* [Task directions]:
What you return must be every line below that includes the word "badge".

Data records
──────────────────────────────

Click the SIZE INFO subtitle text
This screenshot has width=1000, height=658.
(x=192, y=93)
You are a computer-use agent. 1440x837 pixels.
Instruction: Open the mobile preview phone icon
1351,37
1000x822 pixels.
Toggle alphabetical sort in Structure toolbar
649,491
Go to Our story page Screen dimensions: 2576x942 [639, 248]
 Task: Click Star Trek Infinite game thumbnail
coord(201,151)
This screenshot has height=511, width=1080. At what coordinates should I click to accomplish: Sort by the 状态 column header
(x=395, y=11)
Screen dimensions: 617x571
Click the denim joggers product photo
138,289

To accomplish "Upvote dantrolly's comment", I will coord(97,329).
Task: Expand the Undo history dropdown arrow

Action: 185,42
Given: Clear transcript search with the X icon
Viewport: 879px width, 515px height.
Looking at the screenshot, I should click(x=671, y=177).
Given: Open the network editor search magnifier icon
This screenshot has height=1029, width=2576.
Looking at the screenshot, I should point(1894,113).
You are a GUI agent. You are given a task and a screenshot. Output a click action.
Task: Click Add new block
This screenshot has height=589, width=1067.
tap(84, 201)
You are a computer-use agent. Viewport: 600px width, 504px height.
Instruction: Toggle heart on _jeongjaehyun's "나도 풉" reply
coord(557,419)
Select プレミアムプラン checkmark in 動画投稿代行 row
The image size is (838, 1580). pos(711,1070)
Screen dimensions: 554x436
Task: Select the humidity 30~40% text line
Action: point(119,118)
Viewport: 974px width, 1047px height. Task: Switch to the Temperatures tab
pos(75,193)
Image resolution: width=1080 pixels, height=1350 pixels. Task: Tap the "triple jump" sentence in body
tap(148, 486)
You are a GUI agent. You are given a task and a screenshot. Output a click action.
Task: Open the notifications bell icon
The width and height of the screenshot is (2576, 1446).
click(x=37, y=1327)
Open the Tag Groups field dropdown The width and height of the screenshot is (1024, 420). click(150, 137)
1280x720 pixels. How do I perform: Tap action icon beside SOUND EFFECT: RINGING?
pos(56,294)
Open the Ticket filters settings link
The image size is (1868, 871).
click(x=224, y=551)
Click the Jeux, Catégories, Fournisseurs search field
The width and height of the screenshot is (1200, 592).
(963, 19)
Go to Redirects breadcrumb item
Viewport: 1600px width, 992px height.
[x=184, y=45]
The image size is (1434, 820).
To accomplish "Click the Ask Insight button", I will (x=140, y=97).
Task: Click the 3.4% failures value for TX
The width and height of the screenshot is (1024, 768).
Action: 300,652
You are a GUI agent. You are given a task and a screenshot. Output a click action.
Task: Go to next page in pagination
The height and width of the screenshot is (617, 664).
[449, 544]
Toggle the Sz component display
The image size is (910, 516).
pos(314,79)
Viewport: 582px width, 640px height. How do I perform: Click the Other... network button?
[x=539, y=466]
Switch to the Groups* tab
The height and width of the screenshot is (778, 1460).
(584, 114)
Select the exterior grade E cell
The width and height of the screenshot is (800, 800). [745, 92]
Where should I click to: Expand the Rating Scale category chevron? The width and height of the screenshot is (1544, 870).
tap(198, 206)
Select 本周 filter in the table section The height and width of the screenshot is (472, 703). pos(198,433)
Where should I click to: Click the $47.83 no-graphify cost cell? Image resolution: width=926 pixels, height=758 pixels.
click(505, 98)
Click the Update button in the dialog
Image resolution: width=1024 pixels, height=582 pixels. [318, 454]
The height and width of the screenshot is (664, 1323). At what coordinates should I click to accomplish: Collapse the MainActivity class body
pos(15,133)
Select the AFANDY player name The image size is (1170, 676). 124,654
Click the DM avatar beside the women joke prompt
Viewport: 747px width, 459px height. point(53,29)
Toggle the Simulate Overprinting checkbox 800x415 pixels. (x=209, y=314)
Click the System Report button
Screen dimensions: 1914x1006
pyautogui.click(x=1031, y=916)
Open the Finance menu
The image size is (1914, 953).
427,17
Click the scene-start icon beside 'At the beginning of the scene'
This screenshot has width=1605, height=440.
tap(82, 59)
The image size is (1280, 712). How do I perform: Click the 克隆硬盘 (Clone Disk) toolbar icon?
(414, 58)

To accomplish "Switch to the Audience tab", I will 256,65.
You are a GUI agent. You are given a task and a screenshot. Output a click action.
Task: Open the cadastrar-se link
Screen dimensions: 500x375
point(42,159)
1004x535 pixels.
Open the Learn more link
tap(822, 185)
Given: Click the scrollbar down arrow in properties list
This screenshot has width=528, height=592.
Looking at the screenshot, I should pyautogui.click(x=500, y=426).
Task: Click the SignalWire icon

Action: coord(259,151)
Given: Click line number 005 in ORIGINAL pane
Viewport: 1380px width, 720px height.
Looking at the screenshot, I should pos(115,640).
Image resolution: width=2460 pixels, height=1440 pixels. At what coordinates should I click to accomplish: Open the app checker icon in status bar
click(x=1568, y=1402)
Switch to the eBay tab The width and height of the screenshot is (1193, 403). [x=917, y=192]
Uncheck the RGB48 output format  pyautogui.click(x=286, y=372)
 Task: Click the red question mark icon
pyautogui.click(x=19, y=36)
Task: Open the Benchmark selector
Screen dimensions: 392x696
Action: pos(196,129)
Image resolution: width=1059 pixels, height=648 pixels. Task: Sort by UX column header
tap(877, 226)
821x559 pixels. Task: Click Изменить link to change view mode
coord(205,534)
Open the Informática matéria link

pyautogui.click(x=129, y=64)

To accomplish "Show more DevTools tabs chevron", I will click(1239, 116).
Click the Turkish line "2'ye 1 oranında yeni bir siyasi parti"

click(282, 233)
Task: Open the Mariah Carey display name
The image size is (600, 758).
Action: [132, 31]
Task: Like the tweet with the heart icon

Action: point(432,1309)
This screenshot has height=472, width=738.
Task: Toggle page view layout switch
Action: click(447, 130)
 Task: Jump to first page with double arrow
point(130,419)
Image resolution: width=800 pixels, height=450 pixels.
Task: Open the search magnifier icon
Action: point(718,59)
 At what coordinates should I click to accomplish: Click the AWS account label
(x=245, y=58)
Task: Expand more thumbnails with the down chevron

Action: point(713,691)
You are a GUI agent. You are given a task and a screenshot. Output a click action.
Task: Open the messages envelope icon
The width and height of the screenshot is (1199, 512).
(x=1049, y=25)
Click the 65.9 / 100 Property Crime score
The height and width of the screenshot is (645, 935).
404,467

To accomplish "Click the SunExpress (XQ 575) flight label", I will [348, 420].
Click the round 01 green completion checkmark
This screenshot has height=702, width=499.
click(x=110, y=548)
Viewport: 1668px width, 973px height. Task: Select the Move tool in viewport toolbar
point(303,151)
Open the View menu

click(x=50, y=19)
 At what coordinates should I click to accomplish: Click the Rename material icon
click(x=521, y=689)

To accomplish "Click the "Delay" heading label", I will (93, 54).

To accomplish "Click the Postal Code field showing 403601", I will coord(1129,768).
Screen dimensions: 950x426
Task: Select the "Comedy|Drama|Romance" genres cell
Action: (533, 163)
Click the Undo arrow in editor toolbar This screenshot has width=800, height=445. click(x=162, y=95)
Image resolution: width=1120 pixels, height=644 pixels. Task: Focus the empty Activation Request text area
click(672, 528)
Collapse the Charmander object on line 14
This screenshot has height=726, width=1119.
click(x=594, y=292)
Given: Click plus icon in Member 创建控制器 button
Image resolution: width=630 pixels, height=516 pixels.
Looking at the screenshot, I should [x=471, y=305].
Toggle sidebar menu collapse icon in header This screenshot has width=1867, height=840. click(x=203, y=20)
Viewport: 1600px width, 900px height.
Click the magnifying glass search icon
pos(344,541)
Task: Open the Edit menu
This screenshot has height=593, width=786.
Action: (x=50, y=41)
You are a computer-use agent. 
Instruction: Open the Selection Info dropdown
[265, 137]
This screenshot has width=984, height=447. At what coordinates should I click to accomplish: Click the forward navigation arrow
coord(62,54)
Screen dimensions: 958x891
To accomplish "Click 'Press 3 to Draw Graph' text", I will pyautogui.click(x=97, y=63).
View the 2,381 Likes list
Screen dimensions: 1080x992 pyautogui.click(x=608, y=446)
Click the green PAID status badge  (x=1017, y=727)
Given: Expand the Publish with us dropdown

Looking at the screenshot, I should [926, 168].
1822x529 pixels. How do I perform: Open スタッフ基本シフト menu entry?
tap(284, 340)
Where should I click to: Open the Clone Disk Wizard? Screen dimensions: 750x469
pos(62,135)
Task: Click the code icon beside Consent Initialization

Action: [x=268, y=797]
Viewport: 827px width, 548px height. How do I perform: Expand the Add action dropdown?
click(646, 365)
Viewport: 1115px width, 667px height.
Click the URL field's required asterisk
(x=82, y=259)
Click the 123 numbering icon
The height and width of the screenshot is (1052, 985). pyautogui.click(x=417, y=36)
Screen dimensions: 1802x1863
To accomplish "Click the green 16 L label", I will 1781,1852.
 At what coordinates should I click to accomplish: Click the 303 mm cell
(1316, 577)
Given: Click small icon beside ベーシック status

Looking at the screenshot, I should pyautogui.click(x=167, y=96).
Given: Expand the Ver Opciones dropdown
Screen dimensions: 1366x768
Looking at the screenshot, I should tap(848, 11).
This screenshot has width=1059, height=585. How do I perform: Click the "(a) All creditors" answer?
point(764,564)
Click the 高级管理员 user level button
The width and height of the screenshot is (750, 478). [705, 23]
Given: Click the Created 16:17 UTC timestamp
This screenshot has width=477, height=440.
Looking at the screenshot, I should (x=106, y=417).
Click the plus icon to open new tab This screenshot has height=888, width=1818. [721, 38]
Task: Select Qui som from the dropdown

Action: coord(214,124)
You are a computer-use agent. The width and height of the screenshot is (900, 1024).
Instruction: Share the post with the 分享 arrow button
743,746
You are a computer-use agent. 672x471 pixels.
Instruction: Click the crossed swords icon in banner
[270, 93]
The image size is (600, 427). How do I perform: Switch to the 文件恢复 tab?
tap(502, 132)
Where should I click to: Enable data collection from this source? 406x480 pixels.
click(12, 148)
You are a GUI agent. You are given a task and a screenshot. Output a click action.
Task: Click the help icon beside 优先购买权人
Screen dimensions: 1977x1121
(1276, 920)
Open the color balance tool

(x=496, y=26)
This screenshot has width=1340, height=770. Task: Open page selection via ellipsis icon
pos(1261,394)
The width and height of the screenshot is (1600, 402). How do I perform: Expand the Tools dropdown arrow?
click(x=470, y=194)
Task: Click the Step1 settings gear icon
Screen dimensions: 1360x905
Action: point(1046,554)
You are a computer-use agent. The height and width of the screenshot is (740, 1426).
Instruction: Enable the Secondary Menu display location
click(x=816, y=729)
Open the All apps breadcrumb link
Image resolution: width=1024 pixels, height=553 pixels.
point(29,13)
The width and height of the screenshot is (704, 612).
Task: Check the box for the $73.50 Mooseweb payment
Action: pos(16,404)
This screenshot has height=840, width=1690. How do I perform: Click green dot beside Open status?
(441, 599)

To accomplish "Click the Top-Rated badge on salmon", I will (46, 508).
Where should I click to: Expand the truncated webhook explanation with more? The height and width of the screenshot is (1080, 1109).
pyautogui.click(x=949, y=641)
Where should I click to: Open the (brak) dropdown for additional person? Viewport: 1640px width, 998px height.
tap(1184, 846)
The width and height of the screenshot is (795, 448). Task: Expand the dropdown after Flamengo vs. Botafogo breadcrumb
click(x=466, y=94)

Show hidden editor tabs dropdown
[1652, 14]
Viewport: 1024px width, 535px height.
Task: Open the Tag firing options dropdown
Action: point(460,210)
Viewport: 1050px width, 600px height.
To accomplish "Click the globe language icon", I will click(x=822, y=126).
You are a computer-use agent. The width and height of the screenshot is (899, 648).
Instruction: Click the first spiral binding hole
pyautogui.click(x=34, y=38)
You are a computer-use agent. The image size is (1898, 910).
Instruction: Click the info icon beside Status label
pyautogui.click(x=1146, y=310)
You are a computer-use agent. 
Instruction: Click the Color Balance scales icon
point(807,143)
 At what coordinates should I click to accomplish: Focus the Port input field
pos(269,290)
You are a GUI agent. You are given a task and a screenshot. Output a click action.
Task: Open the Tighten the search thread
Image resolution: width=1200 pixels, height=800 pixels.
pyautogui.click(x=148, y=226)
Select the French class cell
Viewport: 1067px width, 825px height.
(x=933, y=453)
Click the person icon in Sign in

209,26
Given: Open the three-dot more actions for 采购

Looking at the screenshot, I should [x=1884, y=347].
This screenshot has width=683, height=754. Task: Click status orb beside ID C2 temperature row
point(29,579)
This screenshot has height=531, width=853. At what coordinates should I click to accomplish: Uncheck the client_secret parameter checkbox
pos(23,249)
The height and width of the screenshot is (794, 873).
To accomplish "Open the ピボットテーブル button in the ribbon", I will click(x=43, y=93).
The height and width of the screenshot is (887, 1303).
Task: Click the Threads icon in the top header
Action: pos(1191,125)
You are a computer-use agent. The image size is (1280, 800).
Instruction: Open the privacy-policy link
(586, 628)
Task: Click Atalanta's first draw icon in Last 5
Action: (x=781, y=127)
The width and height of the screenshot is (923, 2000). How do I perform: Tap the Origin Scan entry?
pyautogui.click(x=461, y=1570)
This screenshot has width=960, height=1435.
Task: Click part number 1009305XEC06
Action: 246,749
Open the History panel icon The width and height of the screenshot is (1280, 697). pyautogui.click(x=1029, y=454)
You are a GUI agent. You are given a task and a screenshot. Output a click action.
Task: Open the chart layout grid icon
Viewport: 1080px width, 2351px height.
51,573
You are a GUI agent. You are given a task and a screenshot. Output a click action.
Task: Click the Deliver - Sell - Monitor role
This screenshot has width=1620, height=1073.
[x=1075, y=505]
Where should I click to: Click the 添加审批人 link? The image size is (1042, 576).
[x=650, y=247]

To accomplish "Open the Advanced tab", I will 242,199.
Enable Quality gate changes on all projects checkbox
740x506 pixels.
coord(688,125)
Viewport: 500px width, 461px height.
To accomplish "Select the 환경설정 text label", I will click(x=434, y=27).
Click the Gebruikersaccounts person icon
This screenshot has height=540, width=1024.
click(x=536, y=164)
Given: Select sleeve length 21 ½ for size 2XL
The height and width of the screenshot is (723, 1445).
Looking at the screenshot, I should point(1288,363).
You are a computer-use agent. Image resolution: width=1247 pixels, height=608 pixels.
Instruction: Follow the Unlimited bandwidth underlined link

──────────────────────────────

* [Answer to this exercise]:
Click the green PAID status badge  (x=1017, y=727)
To accomplish "Click the Top-Rated badge on salmon", I will (46, 508).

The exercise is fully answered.